Your brain forgets things it deems boring: study
PHOTO: CNN
It’s common to forget routine tasks such as taking your daily medications or responding to that one email you’ve been meaning to send. In a new study, researchers have discovered why.
Mundane behaviours that are repeated over time and occur in the context of many other similar behaviours can lead people to conflate intentions and behaviours and create false memories of completing the task, said Dolores Albarracin, a professor of psychology and marketing at the University of Illinois at Urbana-Champaign.
“Intentions and making plans typically improve task execution. We need them to function in society, to realise our goals and get along with others. But when we form an intention at the moment, such as ‘I’m going to sign that form now,’ and it’s an activity we routinely perform, we want to complete the task when we form the intention,” Asian News International quoted her as saying. “Otherwise, we don’t actually sign the form. And the reason why is because the thought of wanting to sign the form can be misremembered as actually having signed it, in which case, we’d be better off not having formed the intention to sign the form in the first place.”
Across five studies, Albarracin and her co-authors investigated the previously unrecognised phenomenon of remembering having enacted a mundane behavioural decision when one only intended to do so, as well as its psychological mechanisms.

=== Material shown ===
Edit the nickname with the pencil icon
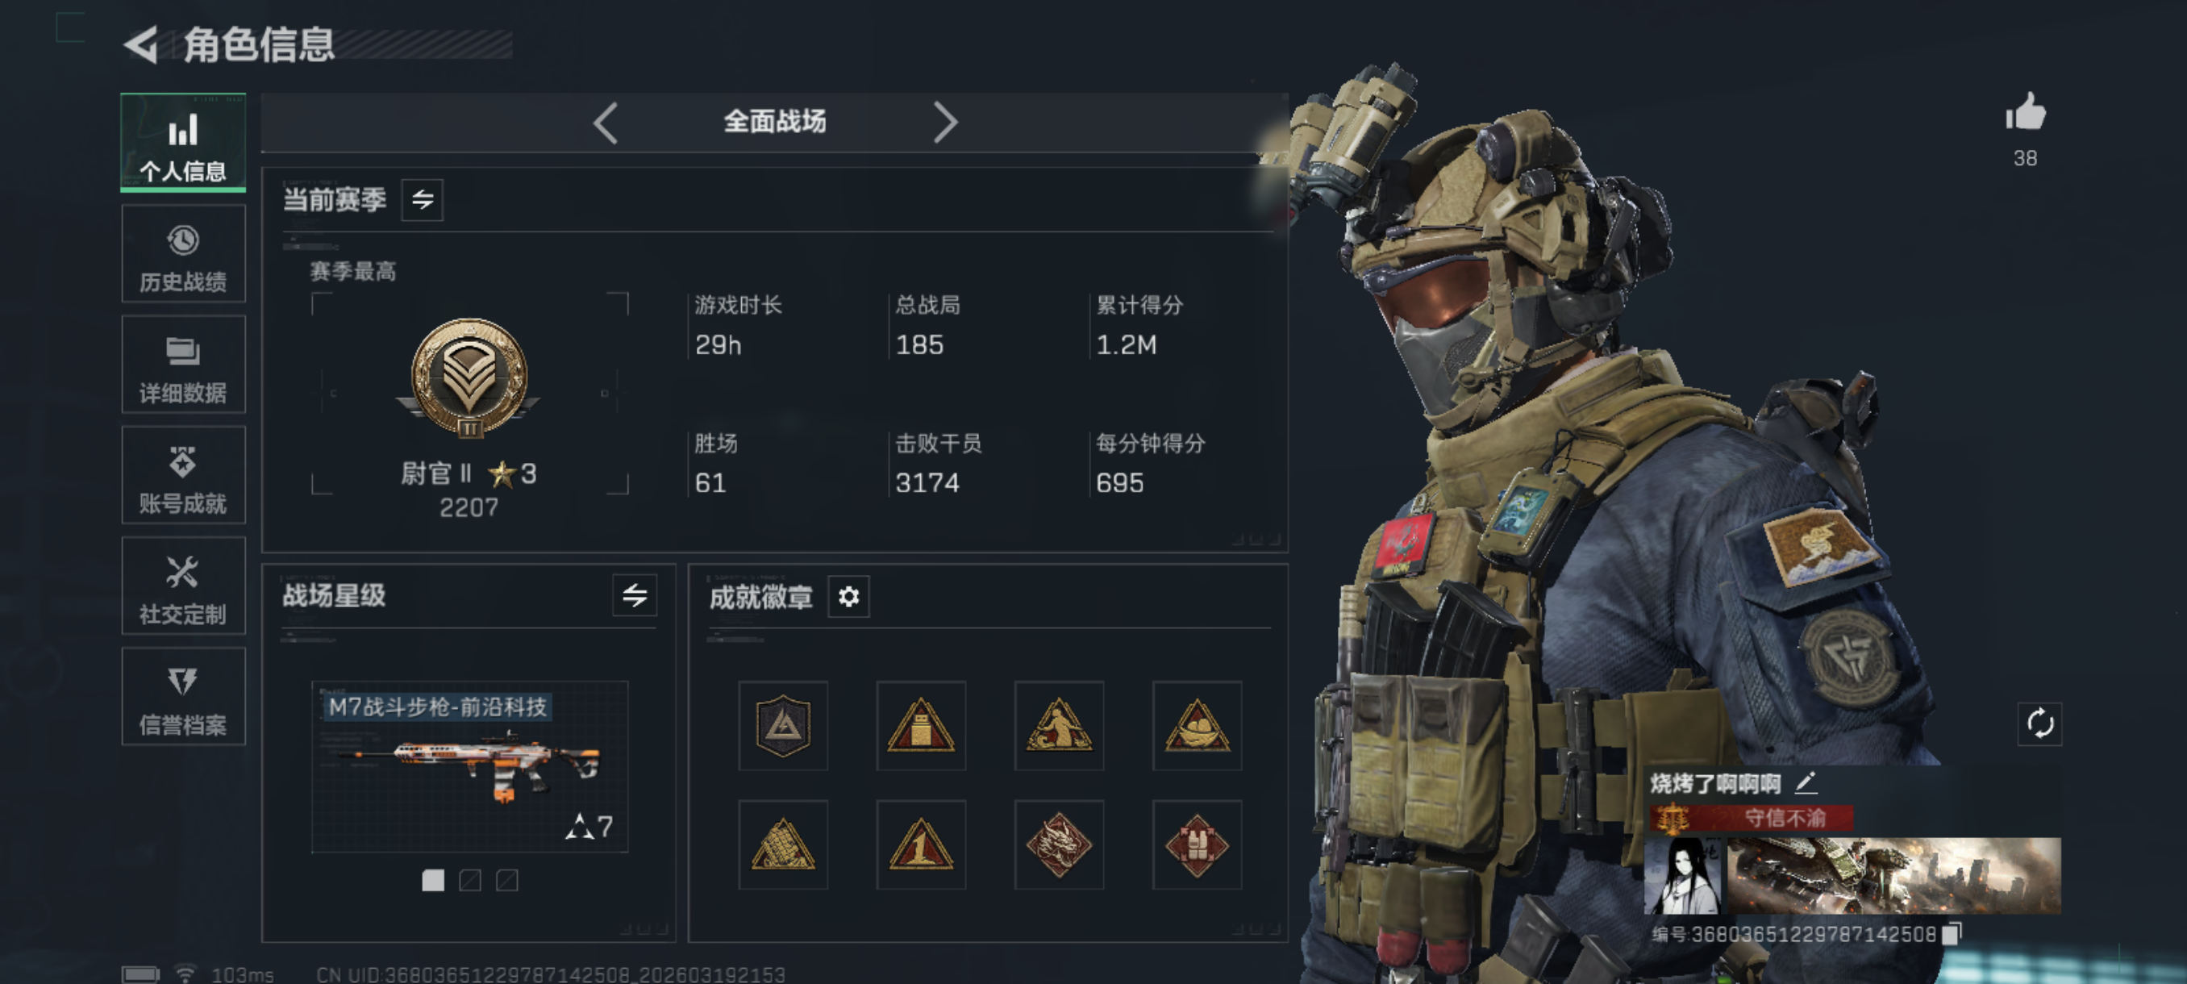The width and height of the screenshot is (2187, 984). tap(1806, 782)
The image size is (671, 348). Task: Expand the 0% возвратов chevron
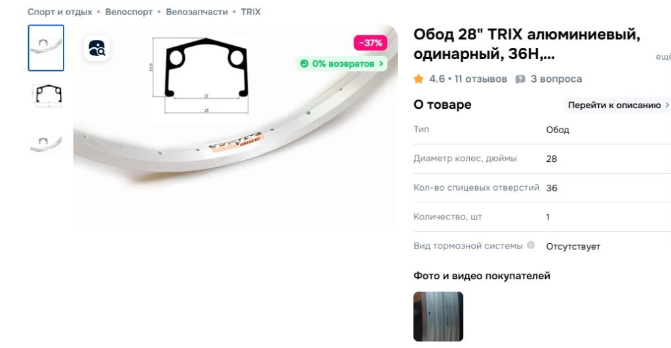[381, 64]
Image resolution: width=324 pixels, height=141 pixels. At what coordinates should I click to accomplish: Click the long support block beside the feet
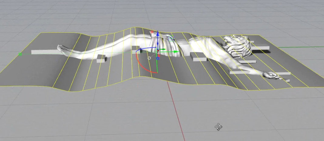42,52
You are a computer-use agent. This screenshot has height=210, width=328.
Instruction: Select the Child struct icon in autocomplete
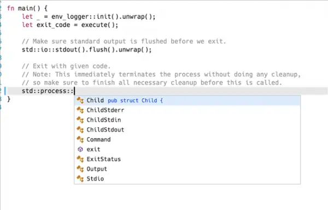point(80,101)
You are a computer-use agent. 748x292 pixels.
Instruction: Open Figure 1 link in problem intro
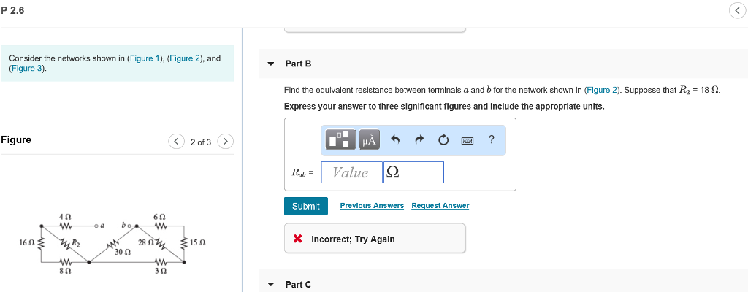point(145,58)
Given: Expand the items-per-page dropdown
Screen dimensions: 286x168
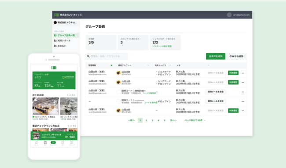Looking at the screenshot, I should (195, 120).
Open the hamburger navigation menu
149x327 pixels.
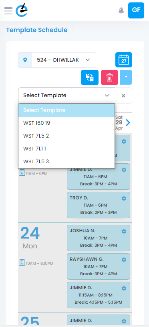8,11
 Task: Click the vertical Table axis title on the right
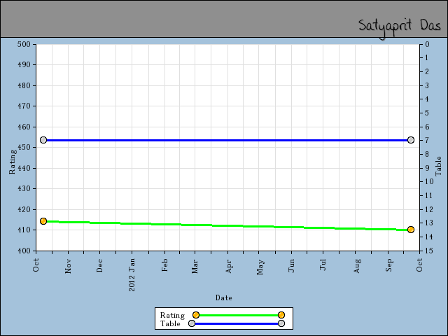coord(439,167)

==

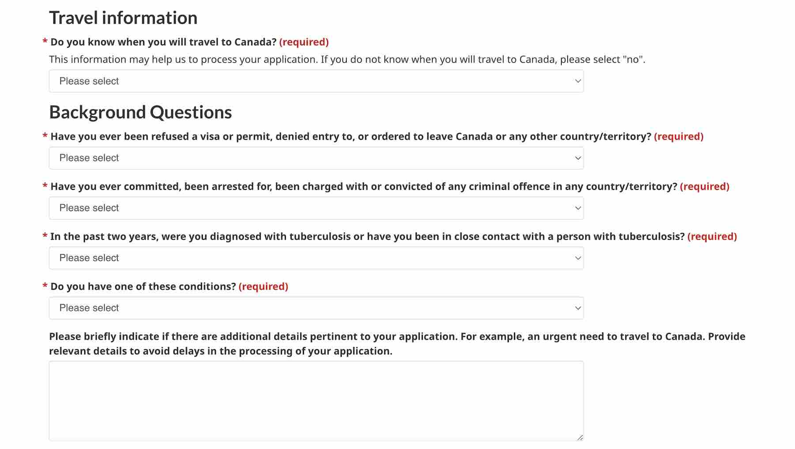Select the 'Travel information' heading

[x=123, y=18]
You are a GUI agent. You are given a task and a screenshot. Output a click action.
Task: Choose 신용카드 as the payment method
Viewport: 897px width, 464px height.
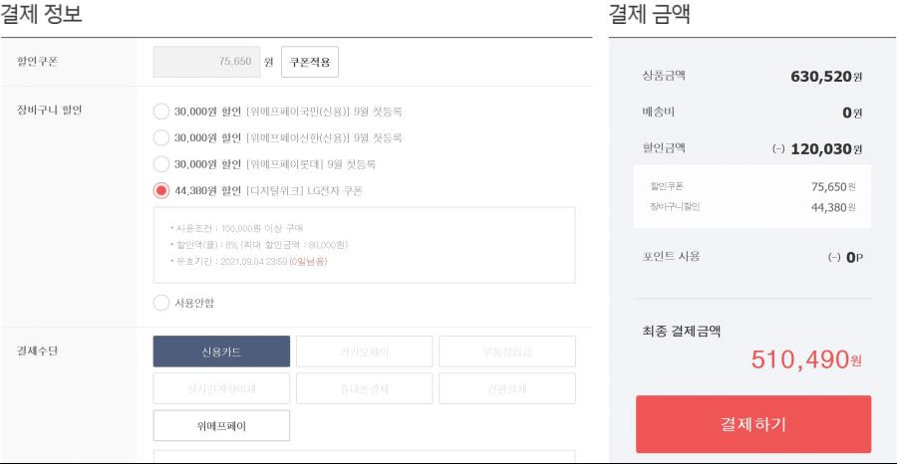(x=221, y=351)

=== Questions on the material ===
A – Please list every example of a routine task that the article about forgetting routine tasks mentions.
B – According to the article about forgetting routine tasks, across how many studies did Albarracin and her co-authors investigate the phenomenon?
C – Write the next paragraph of the article about forgetting routine tasks, continuing after its final sentence.

=== Results for each task ===
A –
- Taking your daily medications
- Responding to that one email you've been meaning to send
- Signing a form

B – Five studies.

C –
Participants chose job candidates and either acted on the decision to hire them, generated an intention to hire them later, or made a judgment that was irrelevant. Following a delay, they were asked to report whether they had acted on the decision or simply intended to do. “If intentions play a causal role in producing misreports of behaviour, misreports should be more common in the intention than the control condition,” Albarracin noted.
The first two experiments showed misreports and subsequent performance errors, even when controlling for guessing. Experiments three and four demonstrated greater confusion when the physical involvement and mental criteria for intention and behaviour were similar. And the fifth experiment indicated that monitoring whether one has acted on a decision is highly effective at reducing errors and more effective than monitoring intention.